Objectives To explore paediatric subspecialities' roles and their perceptions of the need for palliative care among children with long term neurological conditions (LTNC) compared with paediatric palliative care specialists. To examine the ease of access to healthcare services among children with LTNC. Design Electronic questionnaire survey of members of BPNA, BPPM, BACD, and BACCH. 24 questions evaluated different aspects of practices and attitudes of palliative care among children with LTNC by linear analog scale and multiple choice responses. Results Total of 130 respondents from different specialities completed the questionnaire: 38 (29%) paediatric neurology, 18 (14%) general paediatrics, 26 (20%) community paediatrics, 24 (18%) paediatric neuro-disability, 18 (14%) paediatric palliative care and 6 (5%) other specialities. Majority respondents, 111 (85.4%) often look after and provide end of life care to children with LTNC and 118(91%) believe palliative care would be appropriate. Most non-palliative care respondents would refer children with life-shortening (104/112, 92.9%), progressive (110/112, 98.2%) or stable (90/112, 80.4%) neurological conditions to palliative care. However, most non-palliative care respondents (74/112, 66%, p=0.013) would not refer children with life-threatening conditions to palliative care. There is notable overlap in the palliative care related activities of each subspecialty.
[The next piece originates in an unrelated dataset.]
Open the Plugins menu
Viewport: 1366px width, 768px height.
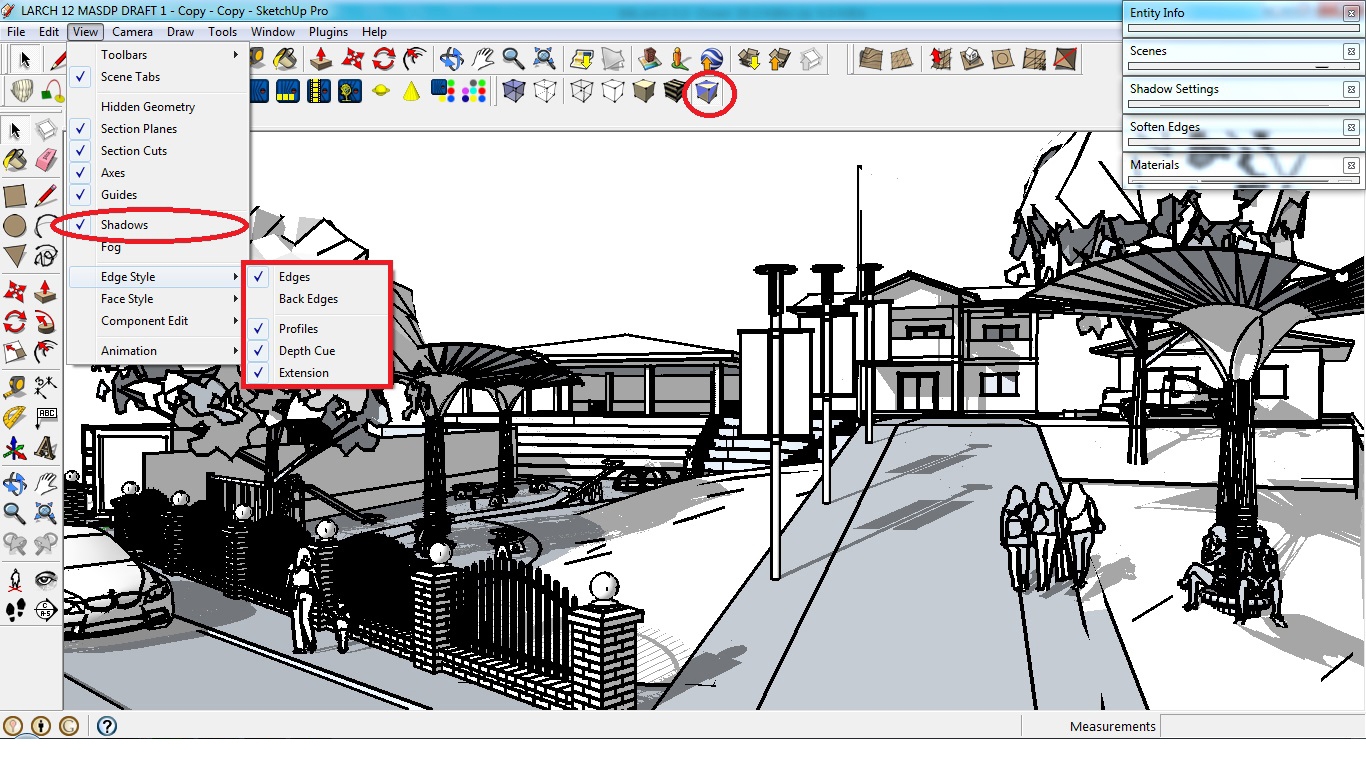point(328,31)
Both palliative care and non-palliative care respondents recognised core elements of palliative care specialists to include symptom management, psychosocial and spiritual support, and management of death and bereavement support. Many respondents reported difficult or no access to specialist palliative care (62/130, 47.7%) and specific services such as clinical psychologists (84/130, 64.6%) and social services (42/130, 32.3%). Conclusions This survey highlighted the appropriateness of palliative care among children with LTNC, and revealed a gap between established palliative care guidelines and perceptions of many paediatricians. Paediatricians should recognise that every life-shortening or life-threatened child should have access to palliative care and support. To avoid duplicating care provision and competing for limited resources, there is a need for close co-ordination of services.